整個繁育中心的幼年熊貓都在，多是很正常的^^

以下是一大堆熊貓的照片：
很可愛是吧^^

----------


## 小V狼

嗷嗚~~   ( 高興地 )
好Q特、好Q特!!
小v狼嫉妒、小v狼嫉妒~
(謎之音:你在嫉妒啥?!)

這麼多可愛的小貓熊(熊貓?!)
那些繁育中心的工作人員人好好呀~

看到貓熊(熊貓?!)令小v狼想起以前一部動畫-"魔豆傳奇"

----------


## 焰狼_天狼星

魔豆傳奇是有很多貓熊呀！
好多貓熊呀！
偷抱一隻回家.......
(公安：你已經被犯了要受死刑的罪！
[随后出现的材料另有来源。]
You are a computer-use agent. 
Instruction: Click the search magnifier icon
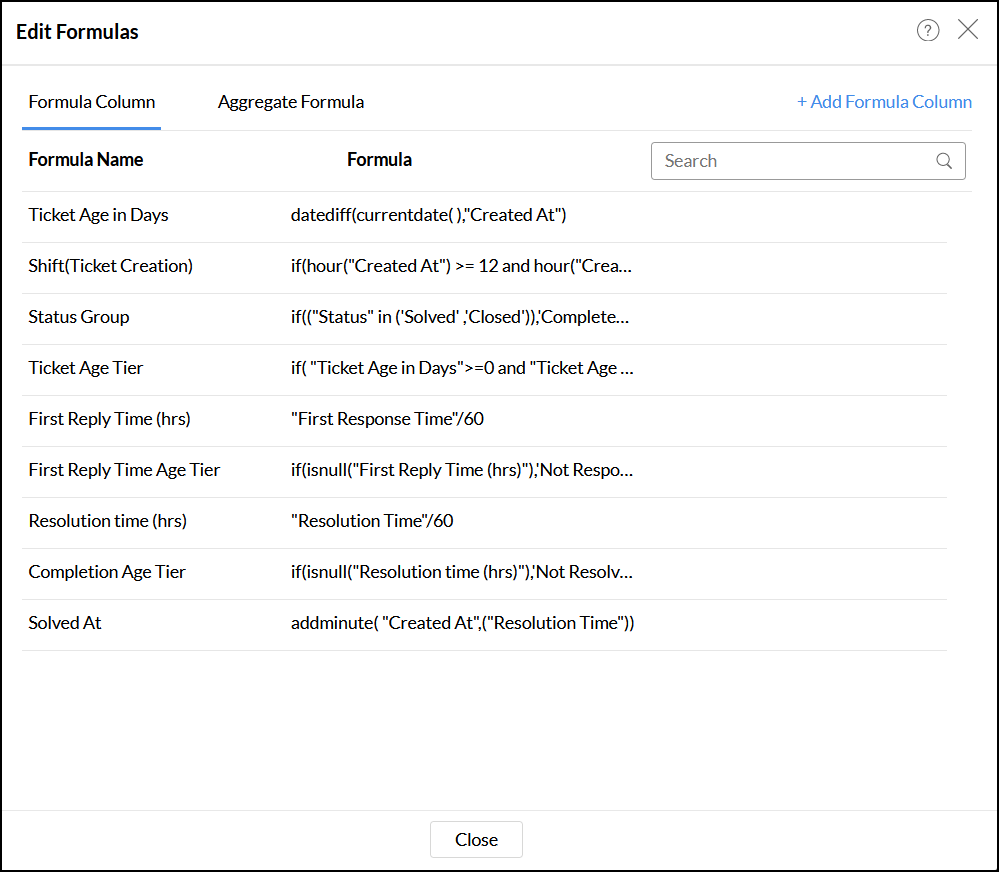point(944,161)
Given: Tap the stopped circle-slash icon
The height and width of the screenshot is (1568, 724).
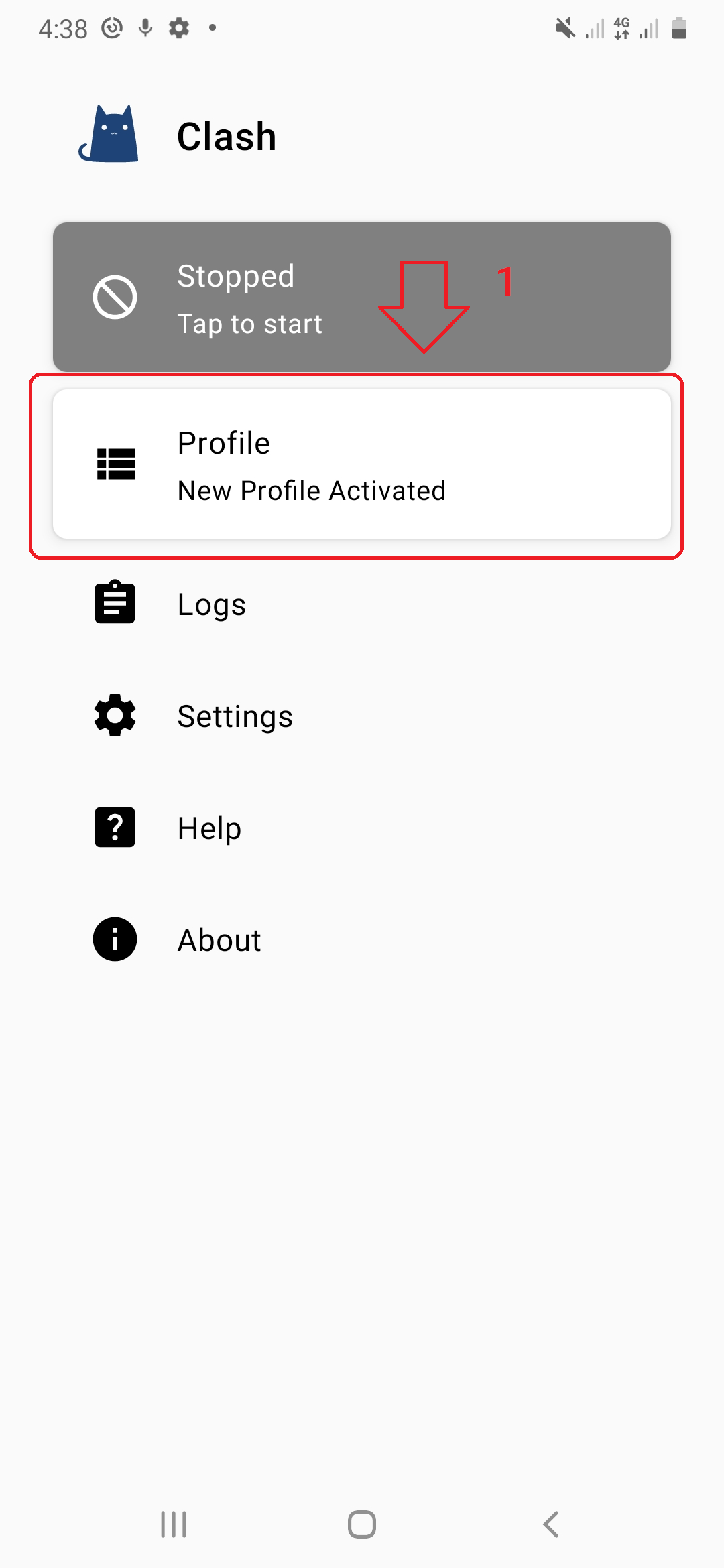Looking at the screenshot, I should click(115, 297).
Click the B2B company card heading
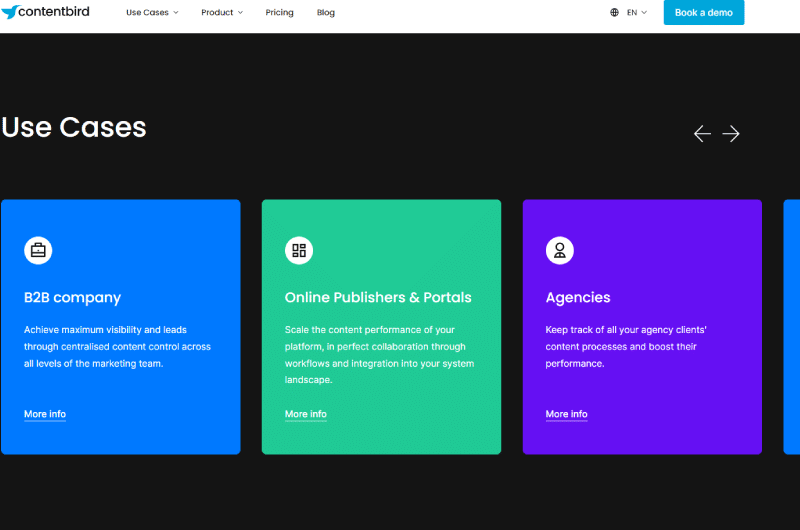 [x=72, y=297]
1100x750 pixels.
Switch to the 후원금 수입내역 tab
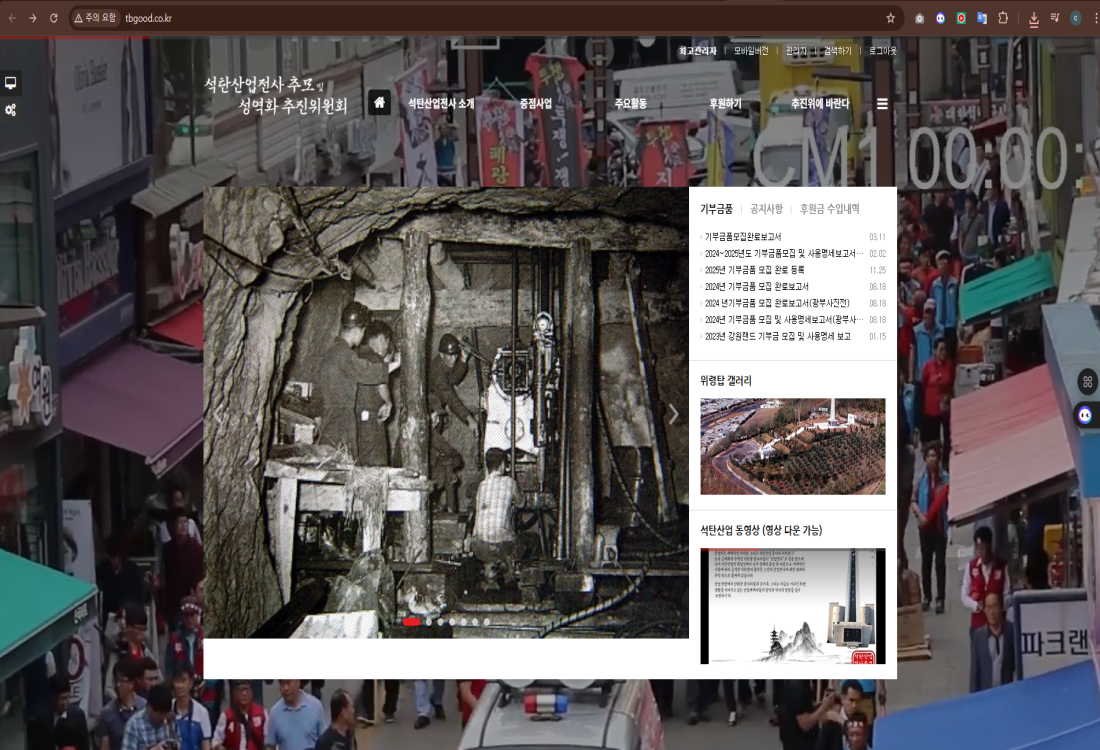(829, 209)
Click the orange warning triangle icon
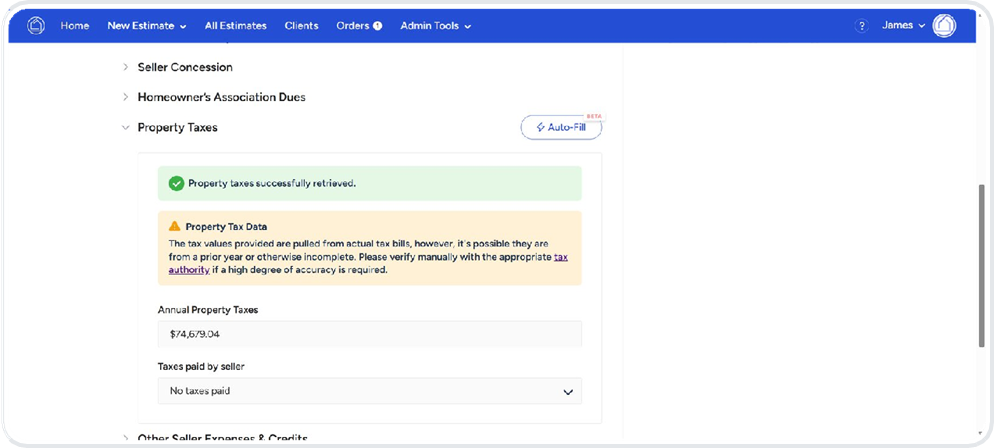The image size is (994, 448). pyautogui.click(x=174, y=227)
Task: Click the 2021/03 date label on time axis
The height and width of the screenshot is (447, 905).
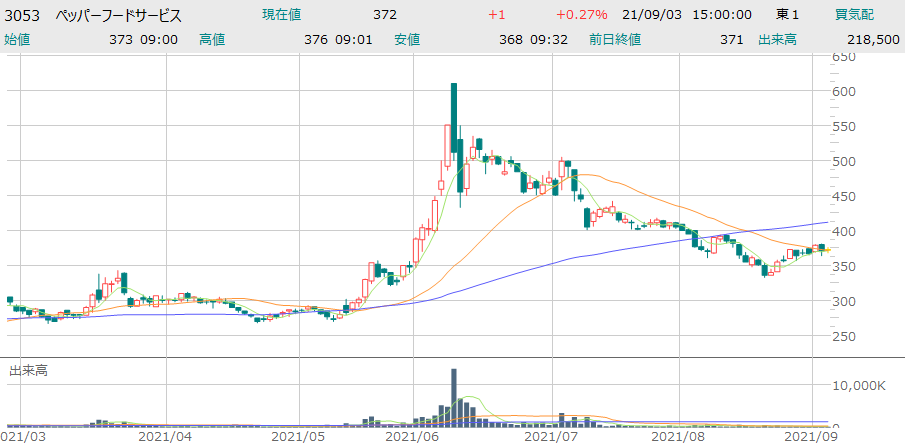Action: tap(23, 437)
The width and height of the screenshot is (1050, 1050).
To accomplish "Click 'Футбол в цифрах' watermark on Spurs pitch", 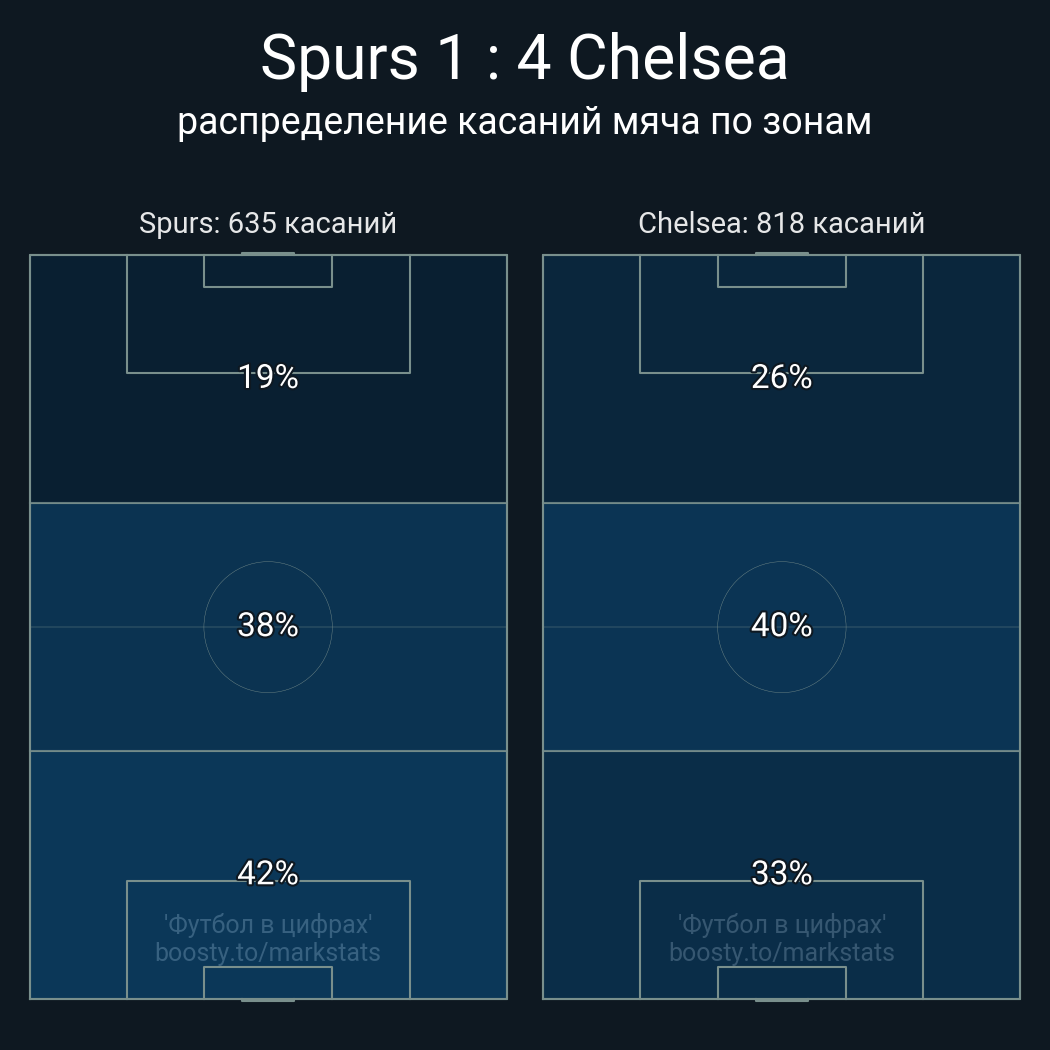I will 268,924.
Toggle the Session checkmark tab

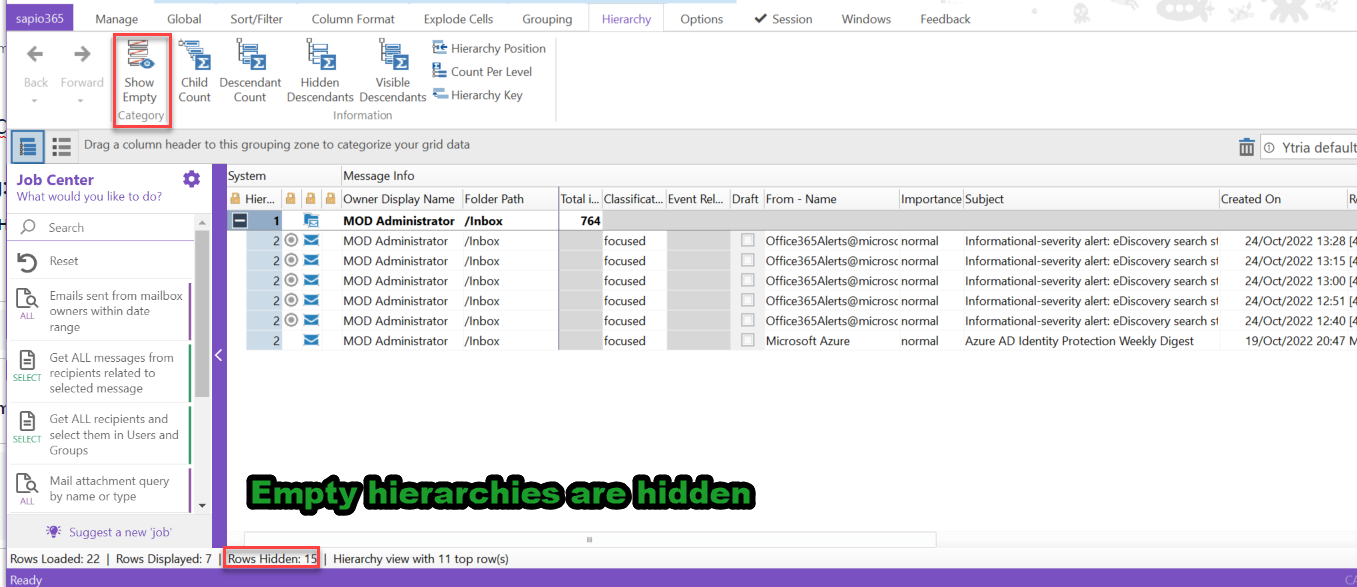tap(783, 19)
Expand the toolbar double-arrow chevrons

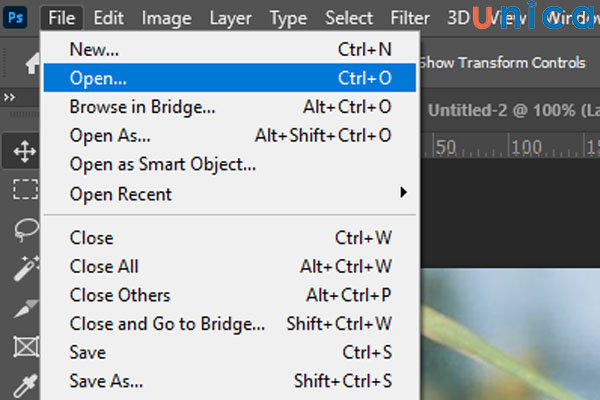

)

----------


## 影狼

這麼多貓熊放在一起好可愛 真的好像玩具!
不過 要不是貓熊這麼可愛 大概也不會這樣受到保育重視吧...  :onion_07:

----------


## 鵺影

一堆趴趴熊...XD

遠看真像是一堆豆沙麻薯，好想咬...￣﹁￣)

----------


## 卡庫爾

正確的寫法是貓熊，可是因爲第一次在外囯展出的時候牌子上寫的是……

 熊 貓 

(因爲當時漢字是從右往左寫的……)
所以之後就都叫熊貓了。

----------


## 伊利諾

上面那幾張都是合成，臥龍區的研究人一次最多一個人照顧兩隻，而且那裡的熊貓沒有繁殖那麼多，照片上的人本人在Ｄ頻道的紀錄片中有喔。

那記錄片還常常撥勒。

----------


## 小劍

會不會太多隻了啊！
在下聽說貓熊的生育率很低，所以才少，
這樣看起來有一點假！

----------


## 阿翔

熊貓…
翔對熊貓沒什麼興趣，
但是那些熊貓的確很可愛，
應該是真的照片喔~

----------